I am finding Shoshana Zuboff's In the Age of the Smart Machine to be a very compelling and useful book, considering that we are now presumably entering the age of the smart phone.
The textualization of the operations that they supervised provided them with a wider, more accurate, timely, and accessible record of work. They were able to use this text to augment and enhance their supervisory function.
Executives become the subject for whom the mediatization of work is prepared for, allowing them to exercise unmediated, subjective authority, making decisions that are not alogorithmically dictated, for example. Clerks are the object of this process, their efforts being turned into data so that they can be better controlled, and ideally accelerated.
So the stakes for workplace elites are high in the "informating" of the office. It sharpens the definition of what makes their work distinctive, and it makes those skills more ineffable, less quantifiable, more the apparent magical properties of the individual executives themselves.
To the extent that skilled practice eludes codification, it provides a living resource for the preservation of oral culture ... Senior executives, because of the authority they enjoy, have been able to preserve the orality of their culture, perhaps more successfully than any other group. This serves to maintain the conditions that support their authority, as it protects the opacity of their know-how.
Executive prerogative is to not be quantified, to mandate the quantification of others. Call it leadership. You have the information necessary to lead and keep others from accessing that total picture. The most sobering sentence in the book is when Zuboff reminds readers that "individual potential is a necessary but not sufficient condition for intellective skill development" -- in other words hierarchical organizations can work to impede one's skill development and thwart individual potential in order to preserve existing power relations. You might be marginalized despite or because of your potential; simply having it recognized is not enough to garner it institutional support.
So it is that quantification is an assault on others' "oral," subjective ways of knowing; it is an attack on that form of knowledge's legitimacy. This is what I find so off-putting about the ideologists of the quantified-self movement; they represent self-surveillance not as a mode of surrender but a means to self-control -- which it is, but by the terms of the unquantified. You serve the data which serves someone else's ends of controlling you, according to non-qualitative, non-intuitive standards that must be imposed from outside.

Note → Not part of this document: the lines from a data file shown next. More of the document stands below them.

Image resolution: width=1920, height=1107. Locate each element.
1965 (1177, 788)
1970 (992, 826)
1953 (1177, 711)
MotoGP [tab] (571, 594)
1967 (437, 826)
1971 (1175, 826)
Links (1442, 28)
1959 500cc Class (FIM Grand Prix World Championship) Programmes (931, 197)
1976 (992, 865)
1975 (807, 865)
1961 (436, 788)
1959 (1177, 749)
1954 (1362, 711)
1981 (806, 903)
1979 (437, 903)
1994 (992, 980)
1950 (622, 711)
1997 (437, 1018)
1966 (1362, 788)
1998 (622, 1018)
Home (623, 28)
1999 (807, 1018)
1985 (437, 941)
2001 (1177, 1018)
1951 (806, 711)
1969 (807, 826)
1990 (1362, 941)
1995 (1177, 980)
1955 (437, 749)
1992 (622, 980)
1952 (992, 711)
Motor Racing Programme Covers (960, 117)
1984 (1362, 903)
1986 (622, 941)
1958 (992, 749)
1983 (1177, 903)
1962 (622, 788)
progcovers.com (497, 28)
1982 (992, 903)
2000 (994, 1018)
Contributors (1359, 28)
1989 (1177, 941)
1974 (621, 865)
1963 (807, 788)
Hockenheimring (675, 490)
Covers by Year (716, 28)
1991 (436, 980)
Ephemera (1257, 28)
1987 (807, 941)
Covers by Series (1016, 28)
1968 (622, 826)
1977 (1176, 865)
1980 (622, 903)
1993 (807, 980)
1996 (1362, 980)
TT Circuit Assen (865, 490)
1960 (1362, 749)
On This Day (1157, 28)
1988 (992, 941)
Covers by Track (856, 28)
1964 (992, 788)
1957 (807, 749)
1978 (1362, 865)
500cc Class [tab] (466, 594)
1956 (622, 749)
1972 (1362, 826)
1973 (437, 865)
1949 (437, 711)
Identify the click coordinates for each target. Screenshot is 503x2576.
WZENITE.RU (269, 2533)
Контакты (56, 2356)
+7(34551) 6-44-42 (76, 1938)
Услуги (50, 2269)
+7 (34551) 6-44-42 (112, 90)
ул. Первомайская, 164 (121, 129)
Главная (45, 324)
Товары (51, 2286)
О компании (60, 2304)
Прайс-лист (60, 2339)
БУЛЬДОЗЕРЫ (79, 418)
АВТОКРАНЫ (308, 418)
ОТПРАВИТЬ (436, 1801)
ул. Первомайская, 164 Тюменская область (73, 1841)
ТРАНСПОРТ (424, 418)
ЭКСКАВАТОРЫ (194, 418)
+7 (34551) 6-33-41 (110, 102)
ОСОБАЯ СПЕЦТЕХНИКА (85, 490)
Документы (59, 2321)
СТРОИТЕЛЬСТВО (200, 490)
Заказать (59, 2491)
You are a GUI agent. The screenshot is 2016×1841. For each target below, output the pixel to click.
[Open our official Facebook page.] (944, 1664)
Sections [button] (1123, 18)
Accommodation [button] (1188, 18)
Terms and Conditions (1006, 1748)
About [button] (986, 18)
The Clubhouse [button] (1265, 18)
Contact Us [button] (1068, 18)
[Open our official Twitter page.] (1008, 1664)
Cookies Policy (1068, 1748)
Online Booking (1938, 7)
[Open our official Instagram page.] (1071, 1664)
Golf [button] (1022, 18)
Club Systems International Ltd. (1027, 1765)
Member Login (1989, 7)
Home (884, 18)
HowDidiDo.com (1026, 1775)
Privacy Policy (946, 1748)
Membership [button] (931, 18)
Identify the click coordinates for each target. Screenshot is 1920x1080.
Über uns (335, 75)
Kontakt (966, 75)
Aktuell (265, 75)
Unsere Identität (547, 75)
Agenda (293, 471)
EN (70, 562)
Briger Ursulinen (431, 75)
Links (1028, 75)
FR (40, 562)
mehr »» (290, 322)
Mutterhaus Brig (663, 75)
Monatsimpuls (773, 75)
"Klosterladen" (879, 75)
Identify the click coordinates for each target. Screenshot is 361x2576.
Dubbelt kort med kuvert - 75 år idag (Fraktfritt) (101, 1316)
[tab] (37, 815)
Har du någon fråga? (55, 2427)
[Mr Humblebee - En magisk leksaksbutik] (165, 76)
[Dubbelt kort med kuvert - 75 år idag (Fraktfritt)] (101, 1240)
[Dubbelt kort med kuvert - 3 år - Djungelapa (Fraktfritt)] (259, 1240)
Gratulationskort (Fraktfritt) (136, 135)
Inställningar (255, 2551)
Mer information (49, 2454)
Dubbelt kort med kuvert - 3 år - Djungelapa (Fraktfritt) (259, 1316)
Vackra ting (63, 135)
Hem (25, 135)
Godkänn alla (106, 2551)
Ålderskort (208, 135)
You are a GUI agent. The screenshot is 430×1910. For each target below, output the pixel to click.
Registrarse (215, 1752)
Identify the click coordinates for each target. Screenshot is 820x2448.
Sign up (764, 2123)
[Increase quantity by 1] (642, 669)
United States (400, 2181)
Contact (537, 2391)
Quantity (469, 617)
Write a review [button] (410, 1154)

What the "smart machine" did to work, the smart phone (and the social media it facilitates) is doing to our social lives. Social media attack the legitimacy, the validity, of nonmediated experience: "Pics or it didn't happen." But some of the affordances of friendship, if it makes sense to call them that, are destroyed by making them explicit. When you make too-obvious instrumental use of friends, as social media is designed to encourage, friendship's tacit reciprocity is obviated. The relationship becomes unstable, insecure, something to be measured and managed. ("How come he didn't comment on my status?" "Where's the retweet? I retweeted him.")
The attack on unrecorded sociality, on its existence as an ephemeral, oral phenomenon, is an effort to subsume social behavior as a productive form of work. Social activity is quantified not to give us helpful information about ourselves so we can enjoy our leisure more but to make everything we do into signification work. The "mute material process" of our social life is "made visible" in social-media data as work. Like the workers in automated offices, Facebook users become what Zuboff calls "functionaries of the text" -- the text being her somewhat outmoded term for work processes translated into data monitored on screens. Clerks, once their job functions were automated, "were treated like mechanical devices in the textualization process, and were not encouraged to utilize the text to create value." On social media, we are encouraged to create "value" in the sense of personal-identity elaboration and microcelebrity, but we are not encouraged to seize control of the process as something monetizable. Our data in these media belong to someone else, no matter what "value" we got out of creating it (or having it passively created for us). We don't see the whole picture of how our data is used; we are "trained" only in the basic procedures of logging ourselves in, uploading and "sharing," and, of course, consuming.
Please forgive the amateur futurism I'm about to launch into here, but it's easy to see how the ineffability of friendship will be banished for ordinary people, becoming the province and mark of the elite. Just as executives reserve the right to not be quantified at work, mystifying their work as an emanation of their personality, so will elites evade privacy-invading social media as a way to express and conserve their power. "I don't need to be on Facebook; I'm important enough to be told individually about parties, which are too exclusive for such broadcasting anyway." In a reversal of Facebook's Ivy League-only origins, social life for elites will recede from social media and will seem like "elite behavior" to participants precisely because it is unmediated. For elites, the motto will be "pics and it never happened."
The rest of us will be more or less required to conducted social life on quantifiable platforms; for some, it will be an economic necessity and for others it will be an emotional one. But the inability to opt out will become a class marker, a kind of objective determinant. Everything you say and do will go down in your permanent corporate record; the incentives for you to be more friendly will be applied ruthlessly when necessary.